(Rows from a dataset)
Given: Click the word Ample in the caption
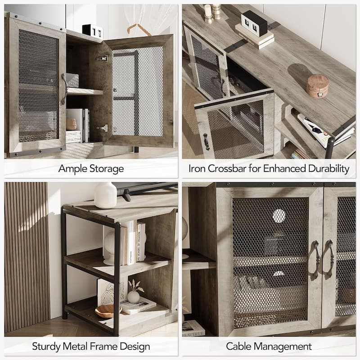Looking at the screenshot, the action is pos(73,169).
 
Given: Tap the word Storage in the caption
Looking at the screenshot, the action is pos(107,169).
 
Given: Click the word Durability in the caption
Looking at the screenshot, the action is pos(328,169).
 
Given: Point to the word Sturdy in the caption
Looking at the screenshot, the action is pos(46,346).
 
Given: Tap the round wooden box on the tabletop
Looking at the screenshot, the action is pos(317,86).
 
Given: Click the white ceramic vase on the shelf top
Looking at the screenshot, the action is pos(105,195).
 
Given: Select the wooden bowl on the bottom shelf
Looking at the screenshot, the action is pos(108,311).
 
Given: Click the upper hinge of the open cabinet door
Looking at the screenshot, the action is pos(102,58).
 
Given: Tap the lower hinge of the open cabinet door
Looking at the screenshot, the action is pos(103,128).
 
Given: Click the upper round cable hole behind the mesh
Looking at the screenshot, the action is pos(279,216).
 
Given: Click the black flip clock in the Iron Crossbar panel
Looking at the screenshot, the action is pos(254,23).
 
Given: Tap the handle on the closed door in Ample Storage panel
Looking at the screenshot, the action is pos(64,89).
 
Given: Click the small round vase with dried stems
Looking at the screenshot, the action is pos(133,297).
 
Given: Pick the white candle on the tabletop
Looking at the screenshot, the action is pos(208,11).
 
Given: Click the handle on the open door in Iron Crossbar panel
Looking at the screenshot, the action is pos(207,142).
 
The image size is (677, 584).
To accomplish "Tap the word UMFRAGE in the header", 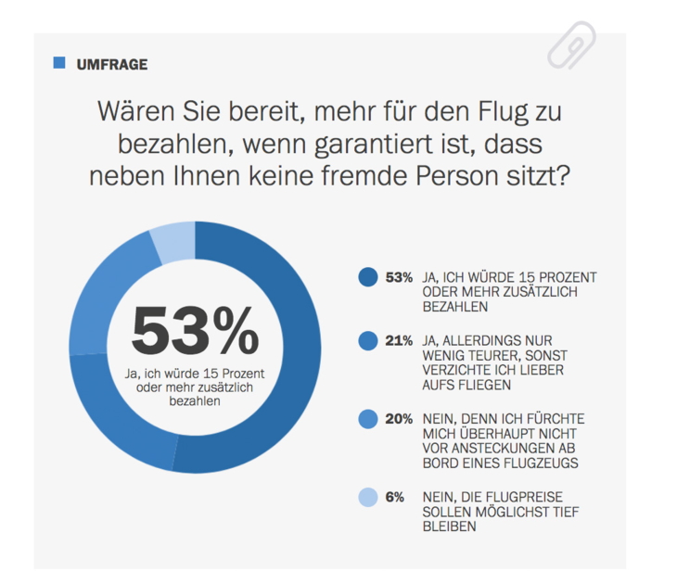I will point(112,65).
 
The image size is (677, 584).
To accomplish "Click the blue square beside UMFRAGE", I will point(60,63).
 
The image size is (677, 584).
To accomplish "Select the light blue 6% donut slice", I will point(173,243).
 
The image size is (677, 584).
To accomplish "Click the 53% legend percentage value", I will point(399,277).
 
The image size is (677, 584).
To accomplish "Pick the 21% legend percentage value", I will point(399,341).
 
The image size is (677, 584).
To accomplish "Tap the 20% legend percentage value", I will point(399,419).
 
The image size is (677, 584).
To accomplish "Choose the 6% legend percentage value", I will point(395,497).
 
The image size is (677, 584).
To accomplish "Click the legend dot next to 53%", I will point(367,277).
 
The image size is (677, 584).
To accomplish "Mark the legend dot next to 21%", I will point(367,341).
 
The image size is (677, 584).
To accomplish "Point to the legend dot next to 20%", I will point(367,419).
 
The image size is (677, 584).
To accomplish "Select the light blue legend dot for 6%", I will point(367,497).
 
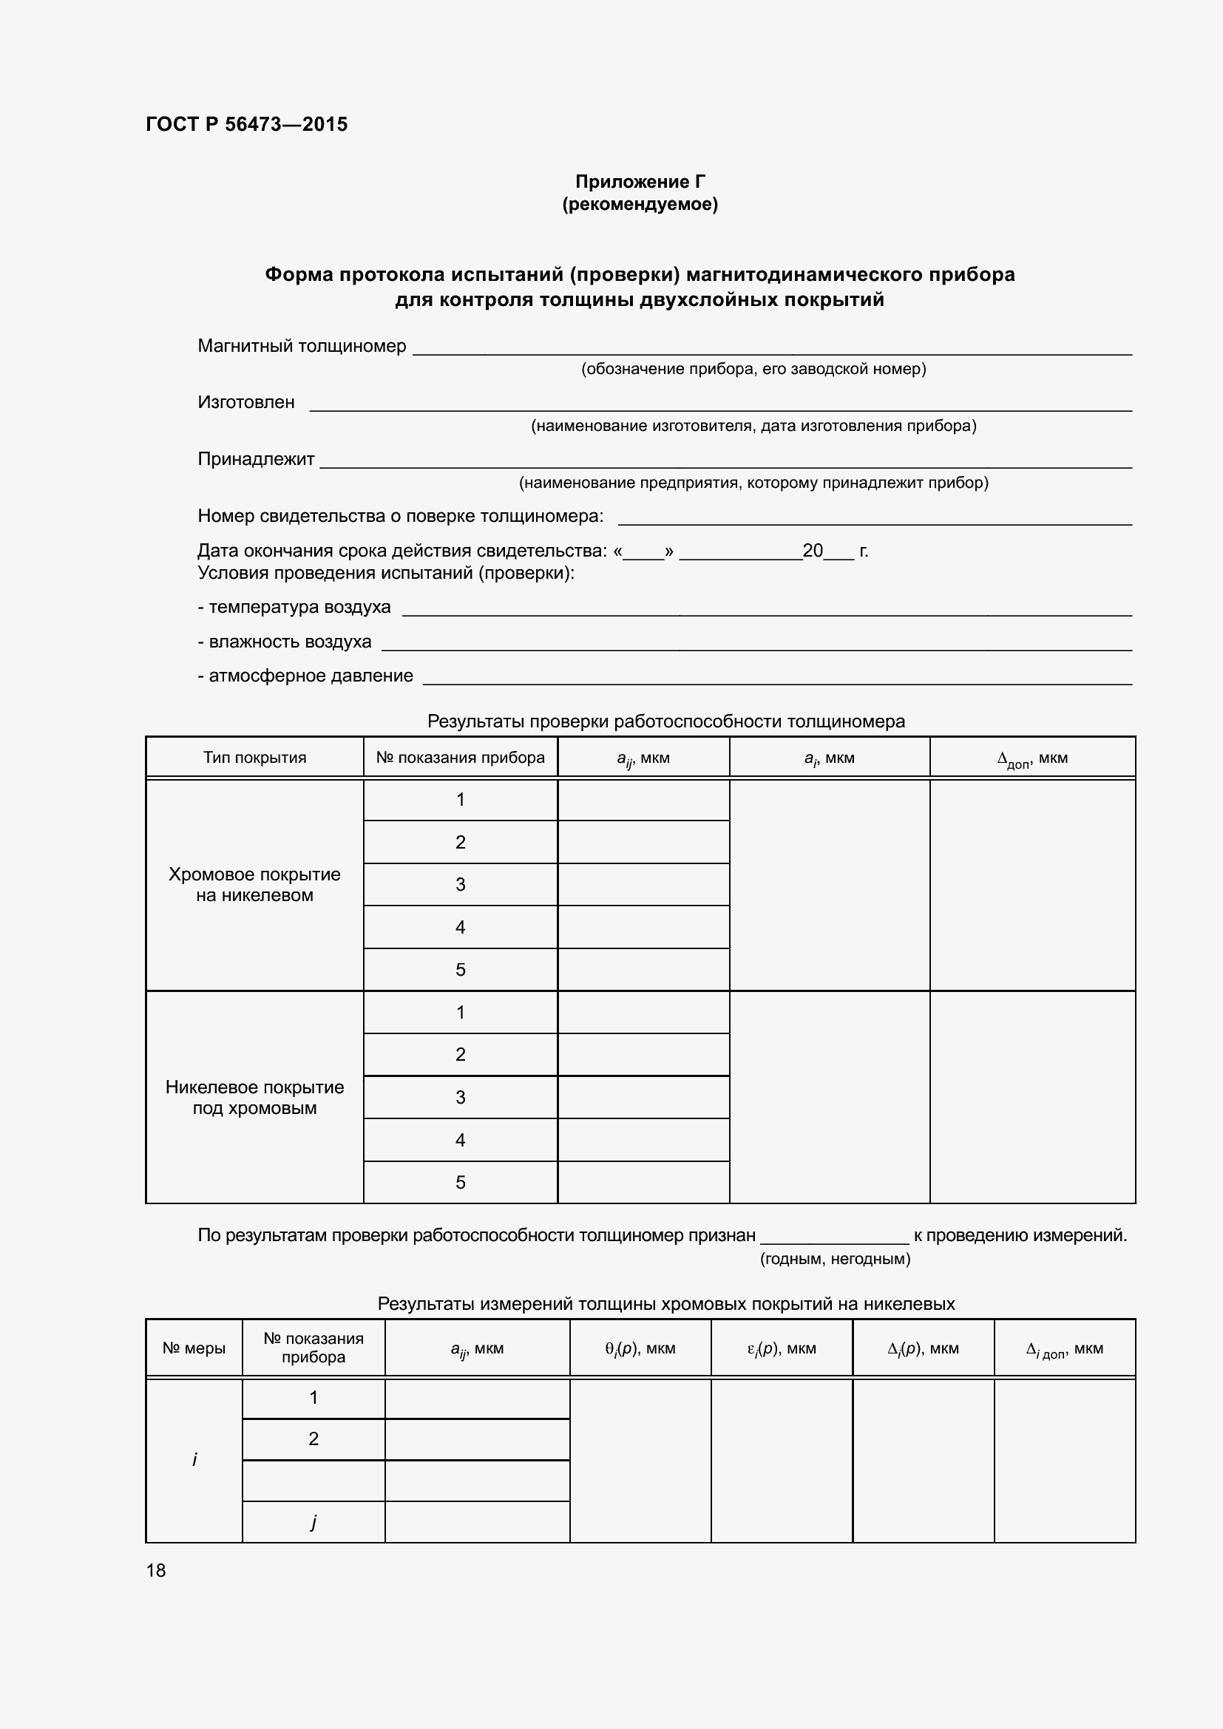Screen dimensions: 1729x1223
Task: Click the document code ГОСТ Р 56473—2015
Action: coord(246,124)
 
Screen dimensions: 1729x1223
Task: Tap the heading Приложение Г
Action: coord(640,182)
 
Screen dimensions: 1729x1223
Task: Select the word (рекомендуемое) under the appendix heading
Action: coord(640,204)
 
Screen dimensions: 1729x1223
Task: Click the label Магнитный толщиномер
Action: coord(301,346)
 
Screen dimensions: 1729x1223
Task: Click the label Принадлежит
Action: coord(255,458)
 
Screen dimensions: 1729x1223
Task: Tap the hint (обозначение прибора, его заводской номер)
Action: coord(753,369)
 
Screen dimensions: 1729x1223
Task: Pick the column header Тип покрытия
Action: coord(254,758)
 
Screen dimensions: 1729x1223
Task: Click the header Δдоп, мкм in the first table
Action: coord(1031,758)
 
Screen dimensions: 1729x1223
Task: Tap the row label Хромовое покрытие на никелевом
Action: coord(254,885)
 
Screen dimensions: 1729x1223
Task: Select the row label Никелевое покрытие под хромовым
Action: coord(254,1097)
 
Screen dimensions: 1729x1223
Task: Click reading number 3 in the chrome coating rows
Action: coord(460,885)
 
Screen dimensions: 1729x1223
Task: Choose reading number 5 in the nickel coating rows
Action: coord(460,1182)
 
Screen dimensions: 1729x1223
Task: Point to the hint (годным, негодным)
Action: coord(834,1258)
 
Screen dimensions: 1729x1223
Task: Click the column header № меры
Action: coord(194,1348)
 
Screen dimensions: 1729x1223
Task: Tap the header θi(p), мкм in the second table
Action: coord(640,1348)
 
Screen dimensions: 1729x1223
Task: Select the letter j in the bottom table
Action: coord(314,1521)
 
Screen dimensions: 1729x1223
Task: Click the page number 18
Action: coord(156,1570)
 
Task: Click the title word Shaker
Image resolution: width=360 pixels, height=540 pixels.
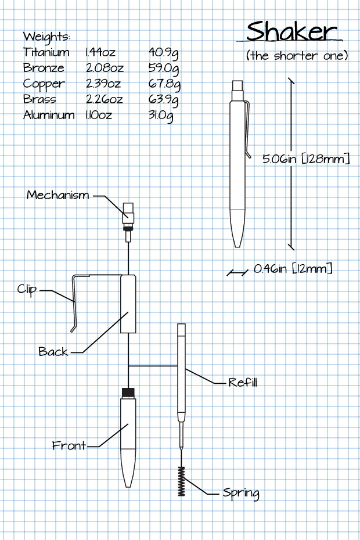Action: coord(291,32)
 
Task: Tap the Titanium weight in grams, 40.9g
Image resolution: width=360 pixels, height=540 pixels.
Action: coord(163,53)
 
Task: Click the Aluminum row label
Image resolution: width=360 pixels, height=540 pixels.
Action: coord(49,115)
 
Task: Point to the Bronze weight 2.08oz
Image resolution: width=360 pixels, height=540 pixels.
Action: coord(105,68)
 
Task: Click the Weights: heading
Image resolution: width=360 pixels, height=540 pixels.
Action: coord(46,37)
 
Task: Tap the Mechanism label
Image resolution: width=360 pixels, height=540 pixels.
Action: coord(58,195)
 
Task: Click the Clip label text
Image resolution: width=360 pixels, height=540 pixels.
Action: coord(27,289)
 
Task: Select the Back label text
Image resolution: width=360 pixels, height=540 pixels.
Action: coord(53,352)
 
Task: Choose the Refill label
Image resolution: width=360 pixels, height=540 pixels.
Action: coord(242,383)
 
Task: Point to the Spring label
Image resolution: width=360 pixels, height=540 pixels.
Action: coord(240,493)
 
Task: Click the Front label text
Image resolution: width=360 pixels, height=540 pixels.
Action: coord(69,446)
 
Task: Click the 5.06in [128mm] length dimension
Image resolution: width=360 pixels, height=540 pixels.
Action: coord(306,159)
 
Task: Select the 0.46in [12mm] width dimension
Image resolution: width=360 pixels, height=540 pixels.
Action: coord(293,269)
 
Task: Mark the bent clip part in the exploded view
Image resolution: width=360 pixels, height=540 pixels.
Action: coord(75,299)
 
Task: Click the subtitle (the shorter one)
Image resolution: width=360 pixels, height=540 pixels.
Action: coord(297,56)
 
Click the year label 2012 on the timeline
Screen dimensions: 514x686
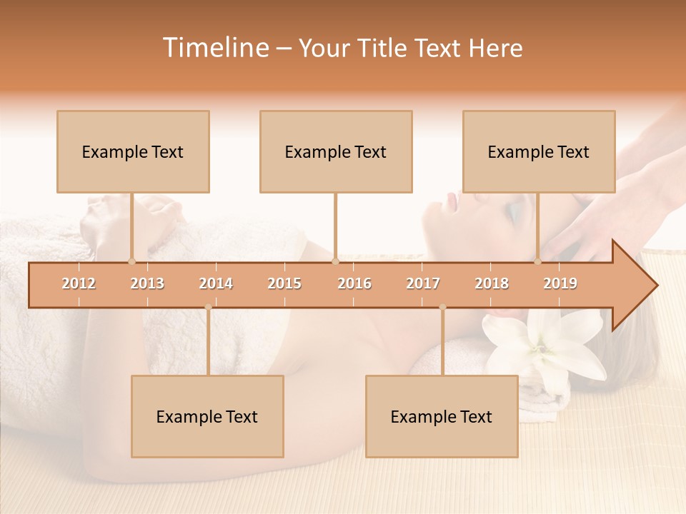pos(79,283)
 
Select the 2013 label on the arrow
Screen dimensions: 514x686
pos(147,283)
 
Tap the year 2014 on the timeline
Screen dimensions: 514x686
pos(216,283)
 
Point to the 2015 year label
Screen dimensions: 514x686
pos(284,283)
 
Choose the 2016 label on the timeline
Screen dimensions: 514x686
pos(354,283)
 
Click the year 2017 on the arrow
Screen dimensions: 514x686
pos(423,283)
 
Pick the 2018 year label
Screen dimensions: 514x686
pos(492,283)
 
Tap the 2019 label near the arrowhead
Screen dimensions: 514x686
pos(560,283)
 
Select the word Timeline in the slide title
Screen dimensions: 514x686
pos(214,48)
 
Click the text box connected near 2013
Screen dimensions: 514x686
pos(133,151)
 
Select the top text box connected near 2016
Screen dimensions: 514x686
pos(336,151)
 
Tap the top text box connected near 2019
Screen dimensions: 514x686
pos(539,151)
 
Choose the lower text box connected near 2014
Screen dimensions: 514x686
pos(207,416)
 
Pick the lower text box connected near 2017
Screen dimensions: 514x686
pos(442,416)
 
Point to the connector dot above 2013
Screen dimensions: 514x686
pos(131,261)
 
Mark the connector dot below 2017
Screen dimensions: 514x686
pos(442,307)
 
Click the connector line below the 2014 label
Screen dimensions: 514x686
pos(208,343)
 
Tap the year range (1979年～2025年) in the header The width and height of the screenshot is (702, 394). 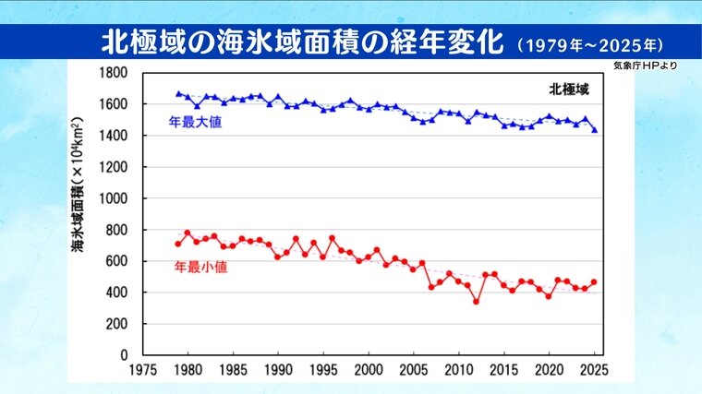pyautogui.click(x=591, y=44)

**Task prompt**
Turn the items above into a numbered list, beginning with the first line and stopping after the line that contains "Given: Tap the round". Leave out blank lines and pictures.

**Solution for this task**
1. Given: Click the word Ample in the caption
2. Looking at the screenshot, the action is pos(73,169).
3. Given: Tap the word Storage in the caption
4. Looking at the screenshot, the action is pos(107,169).
5. Given: Click the word Durability in the caption
6. Looking at the screenshot, the action is pos(328,169).
7. Given: Point to the word Sturdy in the caption
8. Looking at the screenshot, the action is pos(46,346).
9. Given: Tap the round wooden box on the tabletop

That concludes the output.